¹⁹F spectra were recorded on a Bruker AV 400 (Bruker Corporation, Billerica, MA, USA) instrument (376.5 MHz), variable-temperature ¹⁹F NMR experiments were conducted on a Bruker AV 300 instrument (282.4 MHz), and ¹³C NMR spectra were recorded on a Bruker AV 600 (150.92 MHz) instrument. Chemical shifts (δ) are reported in ppm relative to CCl₃F (¹⁹F, upfield negative) and TMS (¹³C); C₆F₆ (δ_F = −162.9 ppm) and CDCl₃ (δ_C = 76.9 ppm) served as internal standards. Coupling constants (J) are reported in Hz and rounded to the nearest 0.5 Hz. The following abbreviations were used to designate multiplicities: d = doublet, t = triplet, q = quartet, and m = multiplet.

2D NMR experiments were performed on a Bruker AV400 spectrometer, equipped with a 5 mm z-axis field-gradient probehead. Bruker programs for pulse sequence were used. Typical parameters for 2D NMR experiments were as follows. FID data were processed with zero-filling and sine-bell function weighting applied prior to Fourier transformation in order for the resolution to be optimized appropriately.

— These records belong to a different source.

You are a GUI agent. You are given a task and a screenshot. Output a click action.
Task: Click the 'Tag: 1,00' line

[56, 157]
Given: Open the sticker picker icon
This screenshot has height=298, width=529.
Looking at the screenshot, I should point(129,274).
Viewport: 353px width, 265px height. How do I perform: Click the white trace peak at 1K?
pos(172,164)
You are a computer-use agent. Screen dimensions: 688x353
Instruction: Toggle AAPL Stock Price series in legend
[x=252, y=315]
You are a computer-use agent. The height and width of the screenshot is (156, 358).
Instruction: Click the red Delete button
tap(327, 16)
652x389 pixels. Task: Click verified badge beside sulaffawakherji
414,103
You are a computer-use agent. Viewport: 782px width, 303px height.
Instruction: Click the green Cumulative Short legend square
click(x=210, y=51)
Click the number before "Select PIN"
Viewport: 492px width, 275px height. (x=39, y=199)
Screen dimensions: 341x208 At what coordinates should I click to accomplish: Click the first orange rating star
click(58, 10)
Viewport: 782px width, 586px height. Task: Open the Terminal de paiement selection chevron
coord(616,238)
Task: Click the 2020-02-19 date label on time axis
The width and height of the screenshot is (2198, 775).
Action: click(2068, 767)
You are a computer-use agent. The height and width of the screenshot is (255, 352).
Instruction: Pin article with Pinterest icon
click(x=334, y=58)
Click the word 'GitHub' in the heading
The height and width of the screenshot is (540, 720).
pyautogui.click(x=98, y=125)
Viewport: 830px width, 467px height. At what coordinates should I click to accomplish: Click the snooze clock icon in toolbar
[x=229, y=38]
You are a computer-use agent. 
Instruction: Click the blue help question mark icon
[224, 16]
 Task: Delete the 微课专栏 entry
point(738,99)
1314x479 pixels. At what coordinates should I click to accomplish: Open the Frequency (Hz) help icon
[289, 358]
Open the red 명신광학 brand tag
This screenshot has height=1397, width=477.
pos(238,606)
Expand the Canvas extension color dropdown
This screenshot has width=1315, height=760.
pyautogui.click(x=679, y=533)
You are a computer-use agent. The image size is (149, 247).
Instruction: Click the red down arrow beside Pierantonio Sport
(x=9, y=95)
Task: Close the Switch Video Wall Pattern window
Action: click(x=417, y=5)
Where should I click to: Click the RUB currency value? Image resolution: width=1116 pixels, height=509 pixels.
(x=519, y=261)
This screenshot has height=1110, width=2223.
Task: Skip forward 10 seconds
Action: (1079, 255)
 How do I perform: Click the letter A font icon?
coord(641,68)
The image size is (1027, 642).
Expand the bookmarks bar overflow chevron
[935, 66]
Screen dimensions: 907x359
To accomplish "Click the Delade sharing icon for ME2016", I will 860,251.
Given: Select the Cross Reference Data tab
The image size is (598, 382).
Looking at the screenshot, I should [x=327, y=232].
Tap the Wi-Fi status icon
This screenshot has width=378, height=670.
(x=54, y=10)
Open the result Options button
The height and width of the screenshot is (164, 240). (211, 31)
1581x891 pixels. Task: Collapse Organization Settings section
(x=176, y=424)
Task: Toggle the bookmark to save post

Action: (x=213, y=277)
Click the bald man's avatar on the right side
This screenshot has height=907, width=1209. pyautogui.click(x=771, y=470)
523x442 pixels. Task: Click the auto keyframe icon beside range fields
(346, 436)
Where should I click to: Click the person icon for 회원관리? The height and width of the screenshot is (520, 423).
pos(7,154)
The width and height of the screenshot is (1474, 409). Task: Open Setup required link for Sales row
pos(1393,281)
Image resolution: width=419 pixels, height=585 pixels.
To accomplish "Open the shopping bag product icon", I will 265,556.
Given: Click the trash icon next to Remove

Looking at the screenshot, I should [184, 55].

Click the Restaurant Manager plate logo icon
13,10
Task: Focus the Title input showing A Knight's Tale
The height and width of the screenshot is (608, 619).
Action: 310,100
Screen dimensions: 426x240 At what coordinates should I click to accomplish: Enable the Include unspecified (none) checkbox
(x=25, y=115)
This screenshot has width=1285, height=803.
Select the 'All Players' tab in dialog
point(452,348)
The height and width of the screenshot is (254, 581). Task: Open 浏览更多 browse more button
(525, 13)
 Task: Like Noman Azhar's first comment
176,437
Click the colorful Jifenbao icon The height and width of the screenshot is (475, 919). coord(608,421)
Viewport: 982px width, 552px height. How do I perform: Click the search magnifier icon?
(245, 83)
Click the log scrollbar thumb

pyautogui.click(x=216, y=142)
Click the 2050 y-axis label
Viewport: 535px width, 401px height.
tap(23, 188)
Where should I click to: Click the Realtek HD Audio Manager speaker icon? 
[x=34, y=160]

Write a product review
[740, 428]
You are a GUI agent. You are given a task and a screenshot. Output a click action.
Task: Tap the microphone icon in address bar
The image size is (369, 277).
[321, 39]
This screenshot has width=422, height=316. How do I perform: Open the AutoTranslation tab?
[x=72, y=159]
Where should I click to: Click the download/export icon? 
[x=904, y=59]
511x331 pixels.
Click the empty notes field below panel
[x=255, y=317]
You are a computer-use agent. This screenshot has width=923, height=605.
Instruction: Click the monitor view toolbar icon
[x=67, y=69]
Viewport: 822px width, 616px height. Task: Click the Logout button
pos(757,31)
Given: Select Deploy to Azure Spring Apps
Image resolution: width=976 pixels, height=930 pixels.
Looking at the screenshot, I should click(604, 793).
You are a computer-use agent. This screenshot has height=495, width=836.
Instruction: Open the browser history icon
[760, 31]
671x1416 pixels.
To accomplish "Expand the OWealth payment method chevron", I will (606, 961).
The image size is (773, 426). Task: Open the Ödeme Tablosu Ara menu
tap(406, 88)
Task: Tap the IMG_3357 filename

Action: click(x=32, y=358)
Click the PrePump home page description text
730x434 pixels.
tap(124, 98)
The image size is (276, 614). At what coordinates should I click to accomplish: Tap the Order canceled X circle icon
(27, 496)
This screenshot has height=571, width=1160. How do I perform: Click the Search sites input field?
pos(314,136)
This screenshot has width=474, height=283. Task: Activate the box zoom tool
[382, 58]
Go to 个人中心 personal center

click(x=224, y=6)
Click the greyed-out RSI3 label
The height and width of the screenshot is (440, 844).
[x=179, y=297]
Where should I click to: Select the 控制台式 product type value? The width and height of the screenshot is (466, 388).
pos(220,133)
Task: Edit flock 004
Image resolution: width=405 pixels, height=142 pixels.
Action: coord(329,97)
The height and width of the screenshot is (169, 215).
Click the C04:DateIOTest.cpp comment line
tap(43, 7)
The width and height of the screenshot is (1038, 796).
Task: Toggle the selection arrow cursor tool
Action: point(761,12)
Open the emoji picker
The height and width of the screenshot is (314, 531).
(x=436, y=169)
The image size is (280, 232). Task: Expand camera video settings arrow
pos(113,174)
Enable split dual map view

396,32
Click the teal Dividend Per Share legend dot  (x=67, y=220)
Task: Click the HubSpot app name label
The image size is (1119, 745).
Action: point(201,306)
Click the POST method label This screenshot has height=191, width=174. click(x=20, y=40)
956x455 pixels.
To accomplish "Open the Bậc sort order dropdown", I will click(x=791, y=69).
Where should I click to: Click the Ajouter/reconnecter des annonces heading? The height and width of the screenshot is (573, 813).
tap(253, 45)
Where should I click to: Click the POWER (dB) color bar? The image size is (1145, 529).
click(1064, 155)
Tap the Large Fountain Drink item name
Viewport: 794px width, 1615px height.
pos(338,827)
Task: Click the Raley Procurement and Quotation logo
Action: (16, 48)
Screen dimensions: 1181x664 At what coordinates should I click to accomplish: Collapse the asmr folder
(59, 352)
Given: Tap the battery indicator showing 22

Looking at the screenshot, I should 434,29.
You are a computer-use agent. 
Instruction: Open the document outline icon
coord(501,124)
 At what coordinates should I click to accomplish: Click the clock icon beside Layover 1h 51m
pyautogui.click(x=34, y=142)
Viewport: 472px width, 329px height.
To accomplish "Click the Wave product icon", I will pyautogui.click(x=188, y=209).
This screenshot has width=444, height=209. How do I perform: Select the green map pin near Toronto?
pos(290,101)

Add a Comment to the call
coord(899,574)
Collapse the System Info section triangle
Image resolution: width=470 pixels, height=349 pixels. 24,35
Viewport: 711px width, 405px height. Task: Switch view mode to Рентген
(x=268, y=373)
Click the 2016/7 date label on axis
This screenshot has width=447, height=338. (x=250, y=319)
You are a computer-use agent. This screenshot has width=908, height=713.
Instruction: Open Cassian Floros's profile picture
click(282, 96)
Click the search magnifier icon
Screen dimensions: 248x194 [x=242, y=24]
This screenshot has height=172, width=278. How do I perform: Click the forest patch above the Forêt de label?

¹⁹F–¹⁹F COSY: cosygpqf—pulse program, gradient pulses for selection were used, 8K x 1024 time-domain data matrix, 1 scan for each FID with a relaxation time of 3 s.

¹⁹F–¹⁹F NOESY: noesygpph—pulse program, States-TPPI (time-proportional phase incrementation) acquisition mode, 800 ms mixing time, 8K × 512 time-domain data matrix, 2 scans for each FID with a relaxation time of 2 s.

Molecular masses of the compounds were determined by HRMS with a Thermo Electron Corporation DFS (Thermo Fisher Scientific, Waltham, MA, USA) instrument (EI 70 eV). Column chromatography was carried out on Silica gel 60 (Merck KGaA, Darmstadt, Germany, particle size 0.063–0.200 mm).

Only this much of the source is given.